Wedding or Engagement Form

A Lighter View
Make my present normal
By K.E.H. Stagg

December 16, 2010

My friends and acquaintances all have good intentions, and I’m not knocking that, really. But I can’t help hoping the trend of them matching me up with maniacs gives way to something more, well, normal.

Here’s the thing: my criteria for who would be “a good match” for me is more than just that we’re of opposite genders. Common goals and values should play a factor; shared interests is another good idea.
However, judging by what I’ve experienced over the past year, other people’s criteria is much more basic. In fact, my guess is the would-be matchmakers operate with a single criterion: if we’re both breathing, it must be meant!

Lest you think I’m exaggerating, which I admit to having stooped to on occasion, this is one area in which hyperbole can’t begin to do justice to reality. For example, on one occasion in which the other party will remain nameless (for obvious reasons), the conversation went something like this:

Him: “What are your interests?”
Me: “Travel—“
Him: “I hate travel!”
Me: “—and writing articles and books. . . “
Him: “I don’t like to read.”
Me: “—and swimming.”
Him: “I don’t swim.”

Call me picky, but if a man has to bring along his latest brain scan to prove that he’s no longer schizophrenic, he’s definitely not my type. Ditto for the man who doesn’t want his friends and relatives to visit him—ever; the man who has three children and no job, but insists he’s “not just looking for financial security”; and the man who routinely barricades himself into the shelter he built “because you never know,” but bristles at the term “paranoia”. I’m also not interested in the man who basically wants an unpaid slave, or the man who wants the proverbial friend with benefits.

I have plenty of friends—both male and female—but my requirements for a lifelong spouse are somewhat more involved. Nothing like movie-star looks or dripping with filthy lucre; not really all that complicated. To prove my point, one non-negotiable is nice.

Yep, just plain old kindness. I know. It probably went out of fashion two decades ago when I wasn’t paying attention, and I’m just getting the memo. But common courtesy goes a long way toward smoothing over hideous personal flaws such as nose hair that’s long enough to braid. While I don’t expect to be catered to like a self-appointed dictator for life, I do expect the kindness that is exemplified by basic good manners.

Humor is another necessity. And I do mean ha-ha amusing, not the weird-funny that I seem to encounter so often.
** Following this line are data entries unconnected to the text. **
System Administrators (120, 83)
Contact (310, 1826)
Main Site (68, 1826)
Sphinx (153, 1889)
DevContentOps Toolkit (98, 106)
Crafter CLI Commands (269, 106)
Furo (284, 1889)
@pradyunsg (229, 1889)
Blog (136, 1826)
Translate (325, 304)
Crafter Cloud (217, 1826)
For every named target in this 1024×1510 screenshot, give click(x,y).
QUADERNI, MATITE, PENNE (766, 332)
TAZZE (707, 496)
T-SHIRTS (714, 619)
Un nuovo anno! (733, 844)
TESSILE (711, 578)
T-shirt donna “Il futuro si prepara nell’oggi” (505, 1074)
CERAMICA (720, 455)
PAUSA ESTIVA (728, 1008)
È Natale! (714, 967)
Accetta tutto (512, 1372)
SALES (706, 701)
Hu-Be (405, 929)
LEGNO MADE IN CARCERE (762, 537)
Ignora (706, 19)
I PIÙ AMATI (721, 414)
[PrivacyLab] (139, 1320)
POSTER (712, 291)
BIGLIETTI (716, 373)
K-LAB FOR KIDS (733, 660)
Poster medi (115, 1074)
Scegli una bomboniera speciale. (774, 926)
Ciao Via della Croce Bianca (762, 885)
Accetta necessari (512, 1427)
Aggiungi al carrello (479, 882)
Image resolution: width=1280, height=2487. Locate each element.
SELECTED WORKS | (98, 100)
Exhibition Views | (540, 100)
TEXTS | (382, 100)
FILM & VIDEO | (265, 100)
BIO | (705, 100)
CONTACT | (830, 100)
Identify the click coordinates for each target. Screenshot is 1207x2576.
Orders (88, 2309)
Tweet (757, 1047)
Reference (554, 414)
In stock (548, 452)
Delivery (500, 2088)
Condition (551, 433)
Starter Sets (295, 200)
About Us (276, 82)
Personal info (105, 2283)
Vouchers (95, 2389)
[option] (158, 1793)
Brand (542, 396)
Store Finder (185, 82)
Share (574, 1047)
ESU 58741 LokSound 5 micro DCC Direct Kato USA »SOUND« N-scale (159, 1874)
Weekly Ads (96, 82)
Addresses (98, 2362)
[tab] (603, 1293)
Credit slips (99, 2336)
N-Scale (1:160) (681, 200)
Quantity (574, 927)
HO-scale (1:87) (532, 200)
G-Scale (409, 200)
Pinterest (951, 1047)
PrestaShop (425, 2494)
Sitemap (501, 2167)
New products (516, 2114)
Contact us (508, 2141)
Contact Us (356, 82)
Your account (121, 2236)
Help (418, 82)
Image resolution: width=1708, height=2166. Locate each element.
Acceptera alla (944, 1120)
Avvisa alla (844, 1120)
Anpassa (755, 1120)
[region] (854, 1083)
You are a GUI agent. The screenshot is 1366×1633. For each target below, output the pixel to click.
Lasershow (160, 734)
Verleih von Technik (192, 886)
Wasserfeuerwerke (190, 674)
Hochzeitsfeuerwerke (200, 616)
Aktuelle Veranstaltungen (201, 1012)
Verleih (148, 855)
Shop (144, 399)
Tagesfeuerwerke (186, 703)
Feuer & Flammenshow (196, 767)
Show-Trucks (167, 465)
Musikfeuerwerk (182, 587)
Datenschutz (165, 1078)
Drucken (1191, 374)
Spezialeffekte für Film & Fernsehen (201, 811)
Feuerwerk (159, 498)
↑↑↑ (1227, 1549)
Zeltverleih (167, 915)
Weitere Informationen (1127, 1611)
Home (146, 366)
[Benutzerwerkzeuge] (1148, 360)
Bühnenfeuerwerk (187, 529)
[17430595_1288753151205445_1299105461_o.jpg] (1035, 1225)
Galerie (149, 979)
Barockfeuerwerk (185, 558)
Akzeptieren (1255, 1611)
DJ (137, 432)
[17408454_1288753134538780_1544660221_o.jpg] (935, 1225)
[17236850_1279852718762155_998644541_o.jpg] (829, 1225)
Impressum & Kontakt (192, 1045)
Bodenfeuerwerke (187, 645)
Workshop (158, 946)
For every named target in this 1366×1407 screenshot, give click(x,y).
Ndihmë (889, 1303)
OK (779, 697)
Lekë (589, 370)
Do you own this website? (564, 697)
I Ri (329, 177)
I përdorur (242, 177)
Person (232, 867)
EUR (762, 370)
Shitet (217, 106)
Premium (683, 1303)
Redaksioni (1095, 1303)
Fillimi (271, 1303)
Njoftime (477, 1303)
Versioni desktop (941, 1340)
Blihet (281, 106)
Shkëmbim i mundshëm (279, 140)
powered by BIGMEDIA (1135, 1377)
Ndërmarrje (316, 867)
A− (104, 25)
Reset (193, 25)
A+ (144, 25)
For example, it’s funny to say that you’d rather poke your eyes with a fork than endure another blind date; it’s not funny if you actually do it, or even think about actually doing it. A word of advice? If you do contemplate it, it’s not a good idea to confess to a total stranger; especially if she has to ride home in your car.

It’s probably wishful thinking, but a great Christmas present from the entire world would be this: If he’s off his medications; contemplating plastic surgery; or just “not sure who he is”, I beg of you not to give him my name. That would go a long way toward helping me achieve peace on earth!